WHAT YOU ARE ASKED TO DO:
Could you write out the line containing "[button] (1038, 868)" and all the lines below it in the data, exactly, through the final one and nothing else?

Excerpts from a dataset:
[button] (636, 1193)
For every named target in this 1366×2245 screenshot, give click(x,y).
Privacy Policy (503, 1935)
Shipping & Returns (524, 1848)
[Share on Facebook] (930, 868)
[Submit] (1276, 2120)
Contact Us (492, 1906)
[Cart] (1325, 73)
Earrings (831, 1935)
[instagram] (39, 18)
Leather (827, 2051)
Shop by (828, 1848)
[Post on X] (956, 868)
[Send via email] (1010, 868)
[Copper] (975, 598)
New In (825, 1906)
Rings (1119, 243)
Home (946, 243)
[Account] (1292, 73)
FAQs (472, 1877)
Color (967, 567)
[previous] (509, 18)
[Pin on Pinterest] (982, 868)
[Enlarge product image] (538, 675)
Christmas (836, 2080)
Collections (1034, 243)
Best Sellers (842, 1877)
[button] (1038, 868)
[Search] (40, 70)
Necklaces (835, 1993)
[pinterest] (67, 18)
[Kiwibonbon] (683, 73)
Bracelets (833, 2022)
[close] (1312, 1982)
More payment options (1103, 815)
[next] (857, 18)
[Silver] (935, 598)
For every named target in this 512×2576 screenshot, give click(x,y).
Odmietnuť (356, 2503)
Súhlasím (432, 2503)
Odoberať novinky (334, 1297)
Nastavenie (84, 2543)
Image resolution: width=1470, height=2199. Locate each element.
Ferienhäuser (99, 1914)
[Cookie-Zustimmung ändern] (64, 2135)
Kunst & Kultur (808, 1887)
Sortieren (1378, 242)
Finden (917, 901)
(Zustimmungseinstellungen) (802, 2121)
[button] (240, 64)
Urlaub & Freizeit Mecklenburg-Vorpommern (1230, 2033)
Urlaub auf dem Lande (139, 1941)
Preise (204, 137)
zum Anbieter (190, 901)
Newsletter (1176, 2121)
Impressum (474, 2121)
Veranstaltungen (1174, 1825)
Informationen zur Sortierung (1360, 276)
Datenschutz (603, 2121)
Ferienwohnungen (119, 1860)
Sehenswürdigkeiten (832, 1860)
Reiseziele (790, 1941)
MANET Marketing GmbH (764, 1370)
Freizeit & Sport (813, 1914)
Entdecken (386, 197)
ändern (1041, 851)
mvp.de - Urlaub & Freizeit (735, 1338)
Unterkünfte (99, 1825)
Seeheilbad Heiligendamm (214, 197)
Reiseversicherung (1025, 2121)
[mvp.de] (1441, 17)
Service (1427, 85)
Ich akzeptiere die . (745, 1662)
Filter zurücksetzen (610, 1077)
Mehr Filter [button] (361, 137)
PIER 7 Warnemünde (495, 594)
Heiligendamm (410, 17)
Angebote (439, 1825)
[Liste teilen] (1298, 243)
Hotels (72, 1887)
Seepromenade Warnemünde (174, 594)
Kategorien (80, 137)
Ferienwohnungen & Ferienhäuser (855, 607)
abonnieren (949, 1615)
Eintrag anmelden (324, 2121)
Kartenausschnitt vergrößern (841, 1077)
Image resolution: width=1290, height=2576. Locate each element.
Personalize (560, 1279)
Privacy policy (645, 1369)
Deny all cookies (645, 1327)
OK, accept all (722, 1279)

EXERCISE RESPONSE:
[button] (1038, 868)
[Search] (40, 70)
Necklaces (835, 1993)
[pinterest] (67, 18)
[Kiwibonbon] (683, 73)
Bracelets (833, 2022)
[close] (1312, 1982)
More payment options (1103, 815)
[next] (857, 18)
[Silver] (935, 598)
For every named target in this 512×2576 screenshot, give click(x,y).
Odmietnuť (356, 2503)
Súhlasím (432, 2503)
Odoberať novinky (334, 1297)
Nastavenie (84, 2543)
Image resolution: width=1470, height=2199. Locate each element.
Ferienhäuser (99, 1914)
[Cookie-Zustimmung ändern] (64, 2135)
Kunst & Kultur (808, 1887)
Sortieren (1378, 242)
Finden (917, 901)
(Zustimmungseinstellungen) (802, 2121)
[button] (240, 64)
Urlaub & Freizeit Mecklenburg-Vorpommern (1230, 2033)
Urlaub auf dem Lande (139, 1941)
Preise (204, 137)
zum Anbieter (190, 901)
Newsletter (1176, 2121)
Impressum (474, 2121)
Veranstaltungen (1174, 1825)
Informationen zur Sortierung (1360, 276)
Datenschutz (603, 2121)
Ferienwohnungen (119, 1860)
Sehenswürdigkeiten (832, 1860)
Reiseziele (790, 1941)
MANET Marketing GmbH (764, 1370)
Freizeit & Sport (813, 1914)
Entdecken (386, 197)
ändern (1041, 851)
mvp.de - Urlaub & Freizeit (735, 1338)
Unterkünfte (99, 1825)
Seeheilbad Heiligendamm (214, 197)
Reiseversicherung (1025, 2121)
[mvp.de] (1441, 17)
Service (1427, 85)
Ich akzeptiere die . (745, 1662)
Filter zurücksetzen (610, 1077)
Mehr Filter [button] (361, 137)
PIER 7 Warnemünde (495, 594)
Heiligendamm (410, 17)
Angebote (439, 1825)
[Liste teilen] (1298, 243)
Hotels (72, 1887)
Seepromenade Warnemünde (174, 594)
Kategorien (80, 137)
Ferienwohnungen & Ferienhäuser (855, 607)
abonnieren (949, 1615)
Eintrag anmelden (324, 2121)
Kartenausschnitt vergrößern (841, 1077)
Image resolution: width=1290, height=2576. Locate each element.
Personalize (560, 1279)
Privacy policy (645, 1369)
Deny all cookies (645, 1327)
OK, accept all (722, 1279)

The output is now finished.